Measuring levels of stress and emotion in any interaction
The use of real-time speech analytics (RTSA) solutions to continuously monitor conversations between agents and customers enables businesses to effectively measure stress levels, script clarity, over-talking and raised voices. This effectively allows organisations to take the emotional temperature of any interaction and provide agents and supervisors with the information they need to quickly adjust the tone and calm down potentially difficult situations.
It is a clear illustration that for any contact centre, simply relying on quantitative metrics around the speed of interaction or the operational efficiency of the whole process, for example, will not be sufficient by itself. Businesses need to become more emotionally intelligent and they need to find ways of better understanding their customers and tailoring the way they engage with them accordingly.
In the long-term, sensitivity to this emotional element of every engagement will be key in ensuring that the organisation’s brand health and satisfaction remains high – in turn, driving transaction volume and revenue. The way the success of customer engagement is measured is changing fast and businesses need to quickly get up to speed with the new environment if they don’t want to get left behind.
Workforce management and optimisation
Predictive analytics is increasingly being used widely by contact centres today for workforce management and optimisation. In this context, the approach is primarily about mapping resource to demand. Businesses need to ensure that they are assigning the right level of resource to a given task to meet the predicted load at that time.
Indeed, a prerequisite for ensuring the right number of agents are available to match demand, is an accurate forecast that can be made for any interval of time; hours ahead or far into the future. Predictive analytics can have a key role to play here. In line with this, the best workforce management solutions take historical data and parameters, such as customer behaviour patterns, response targets, skills, opening hours and contact channels, and other long-range factors which are all taken into consideration. The result is an accurate calculation of the optimal number of agents required to meet customer demand at any given time.
Pinpointing the next best action
Analytic techniques are also widely used by contact centres to predict how customers are likely to behave in the future and therefore how businesses can best interact with them. With predictive analytics, organisations can use the kinds of channel customers are choosing, together with their age profile and the task they are focused on, for example, to assess what they are likely to do next.
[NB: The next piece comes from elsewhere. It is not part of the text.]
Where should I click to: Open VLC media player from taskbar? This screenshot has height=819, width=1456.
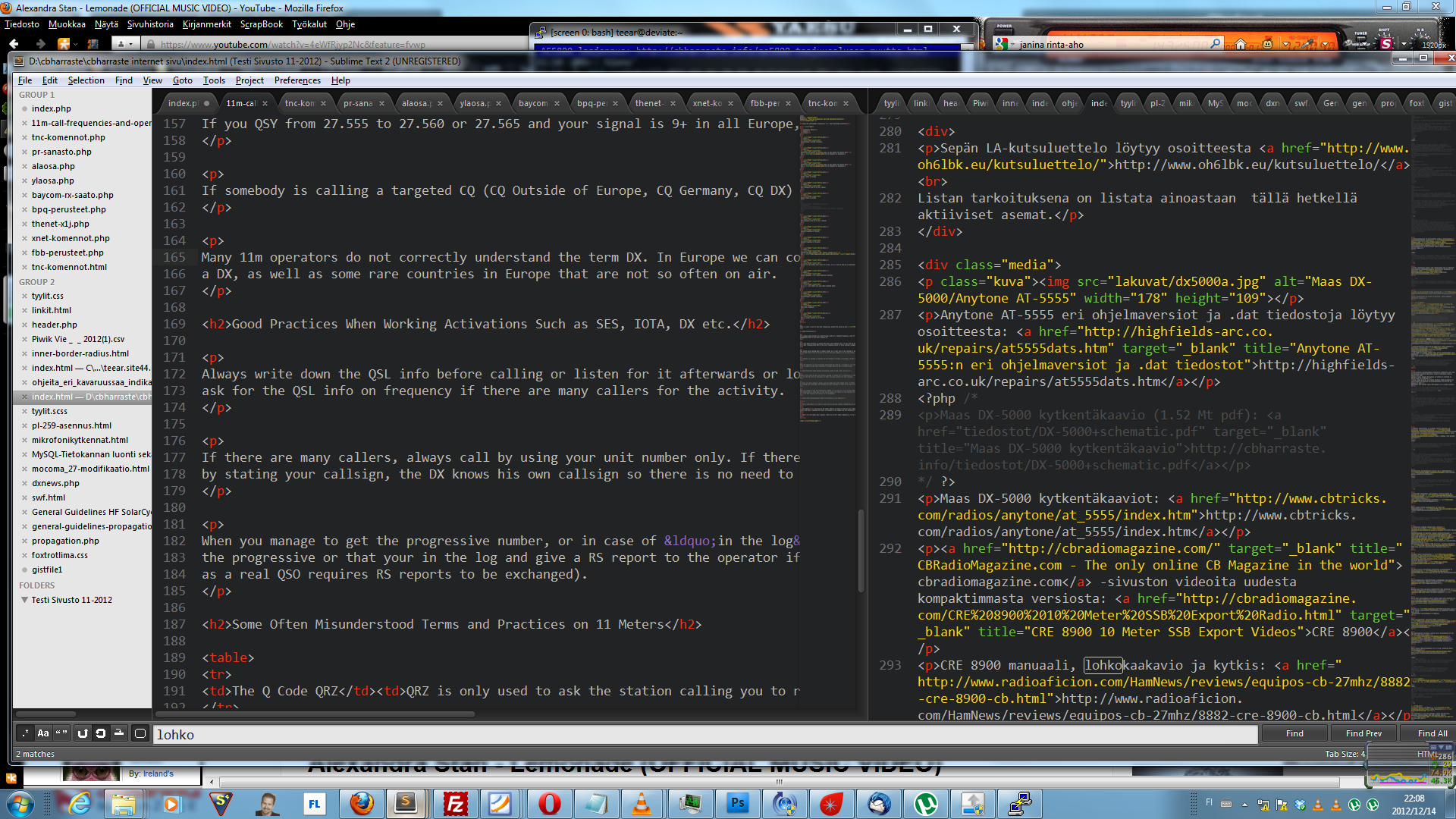[642, 804]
The business can then optimise the customer journey on the back of that knowledge.
Triangulating business activity monitoring (BAM) and business analytics functions with customer relationship management (CRM) and customer interaction management (CIM) allows the organisation to present customers with a range of service options, relevant to their past behaviour and preferences. The CRM platform will be registering, tracking and logging the last interaction with the customer involved and what the outcome was, giving the business a historical perspective. In the meantime, the organisation’s analytics engine will tell it what certain types of customers have done in the past and predict what they are likely to do in the future.
Then, when the customer contacts the business, it can use techniques like caller line identification (CLI) or other mechanisms to pinpoint who they are, pull their records in from the CRM to look at their history and start deciding where to route them within the organisation.